Stuck in a rut? Need some biased advice from a crabby old baby-boomer? Read regularly by thousands and loved by some, Dear Crabby answers questions weekly to life's challenges. Send him a note at


  1. Sue Ann Douglas says

    The Avon Township Village Hall and the Avon Township Library we’re located in the Village of Rochester. When Rochester became a City in the late 1960’s, they remained here. Later when Rochester Hills became a City, the name changed the name to Rochester Hills Public Library.
    Rochester and Rochester Hills both contract with Rochester the Rochester Hills Public Library. They are not owners.
    When the new library was built, the Hills council kept nixing the various sites. One that the Library had purchased, was designated a wet land. (There is a subdivision going in there, now.) During the struggle, I was on the Rochester City Council and got a phone call asking if Rochester could help with the purchase of the current site in downtown Rochester. Our city council discussed it and asked the DDA if they could help. They did and there it sits in downtown Rochester.

  2. Christine Hage says

    Dear Eva and Crabby,

    As the retired director of the Rochester Hills Public Library, I believe I can shed some light on your questions about the library’s name.
    Formed in 1924, by a vote of the people of Avon Township the library was created and funded by a millage approved by the voters. Thus was created the Avon Township Free Public Library. It was then, and is now, governed by a non-partisan, uncompensated, elected board. The library is not part of the municipal governments that it serves (Rochester, Rochester Hills, and Oakland Township) and is a separate governmental unit of its own.
    In 1925 the library board rented space in the bank at the corner of Fourth Street and Main Street, the current location of the Chase Bank. A few years later, the library board purchased the site with a house on it at the corner of Pine and University.
    Thanks to a bequest from the Eva Woodward Parker estate, the library was able to construct a new building, which opened in 1951 on the same site. The new building was named the Woodward Memorial Library, but the library’s legal name did not change.
    In 1967 the City of Rochester was incorporated and it included the downtown area where the library was located.
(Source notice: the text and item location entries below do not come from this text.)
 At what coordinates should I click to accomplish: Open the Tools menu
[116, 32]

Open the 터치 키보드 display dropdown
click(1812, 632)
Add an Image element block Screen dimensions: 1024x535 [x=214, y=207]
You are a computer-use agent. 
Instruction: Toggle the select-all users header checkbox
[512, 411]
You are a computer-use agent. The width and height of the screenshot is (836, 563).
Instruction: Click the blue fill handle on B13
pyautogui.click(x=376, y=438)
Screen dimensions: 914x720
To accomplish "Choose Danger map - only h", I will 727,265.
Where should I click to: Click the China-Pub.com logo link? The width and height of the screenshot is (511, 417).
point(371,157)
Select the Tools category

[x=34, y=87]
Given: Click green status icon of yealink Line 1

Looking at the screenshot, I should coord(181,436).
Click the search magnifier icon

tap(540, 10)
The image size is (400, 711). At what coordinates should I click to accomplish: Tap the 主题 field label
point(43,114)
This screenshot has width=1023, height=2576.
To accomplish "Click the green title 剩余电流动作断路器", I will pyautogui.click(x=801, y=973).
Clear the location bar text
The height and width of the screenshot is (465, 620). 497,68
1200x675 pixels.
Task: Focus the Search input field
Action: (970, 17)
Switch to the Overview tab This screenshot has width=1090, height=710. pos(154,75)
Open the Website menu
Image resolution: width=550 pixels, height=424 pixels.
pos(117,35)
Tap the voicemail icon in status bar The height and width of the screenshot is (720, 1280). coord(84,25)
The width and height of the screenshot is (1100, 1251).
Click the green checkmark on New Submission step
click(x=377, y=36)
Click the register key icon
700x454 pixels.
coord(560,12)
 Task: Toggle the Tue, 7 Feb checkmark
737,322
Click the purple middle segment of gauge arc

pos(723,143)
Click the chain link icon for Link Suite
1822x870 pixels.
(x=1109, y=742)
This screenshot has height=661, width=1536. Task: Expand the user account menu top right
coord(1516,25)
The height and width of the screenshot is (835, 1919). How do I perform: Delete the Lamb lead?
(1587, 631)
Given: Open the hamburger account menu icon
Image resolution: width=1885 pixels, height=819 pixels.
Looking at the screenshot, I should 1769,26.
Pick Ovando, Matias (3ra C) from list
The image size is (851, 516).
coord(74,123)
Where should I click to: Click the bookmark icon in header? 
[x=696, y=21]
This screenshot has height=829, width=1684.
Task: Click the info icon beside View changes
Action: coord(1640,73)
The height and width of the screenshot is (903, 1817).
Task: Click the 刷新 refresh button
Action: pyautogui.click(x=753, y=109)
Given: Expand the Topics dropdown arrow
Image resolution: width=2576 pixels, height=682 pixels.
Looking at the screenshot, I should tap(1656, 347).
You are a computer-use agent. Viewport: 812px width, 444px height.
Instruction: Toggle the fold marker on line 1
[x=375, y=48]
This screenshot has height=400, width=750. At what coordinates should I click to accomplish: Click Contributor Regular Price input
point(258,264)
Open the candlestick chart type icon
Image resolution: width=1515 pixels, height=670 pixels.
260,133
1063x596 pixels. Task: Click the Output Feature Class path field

This created a unique situation where the library of one community was now located in a new community. The funding for the library came from the original 1924 Avon Township tax so the name stayed the same. The Avon Township served the residents of Rochester through a contract that the City of Rochester to this day pays with funds from its general fund.
    In 1984, Avon Township ceased to exist and became Rochester Hills. The library board decided to change the name to the Rochester Hills Public Library (RHPL), but the building remained in the City of Rochester.
    In 1989, a library bond issue was passed and a search began for a new home for the RHPL. The library board considered several pieces of property in Rochester Hills and eventually purchased a site slightly north of Tienken Road on Rochester Road. A building was designed but due to changes in the wetlands ordinance, the site became unusable for the library’s purposes. The search for a new site was activated.
    As Sue Douglas said above, the City of Rochester did not want the library to move out of the downtown area, so the Rochester Downtown Development Authority (DDA) offered the library board $2.5 million to purchase property within the DDA. The library board supplemented that money to purchase the library’s current site on Olde Towne Road. The new building opened in November of 1992 and again the library name stayed the same since it was the voters of the now Rochester Hills who approved the operating millage
    The major portion of the library’s operating millage still comes from property taxes in the City of Rochester Hills. Oakland Township has a service contract with the library which is also paid through a dedicated property tax. As mentioned earlier, the City of Rochester does not have a dedicated tax for the library contract but pays for that contract from its general fund.
    As the library approaches its 100th anniversary, Rochester resident Deborah Lawson is writing a history of RHPL. Keep your eyes open for more details on your public library.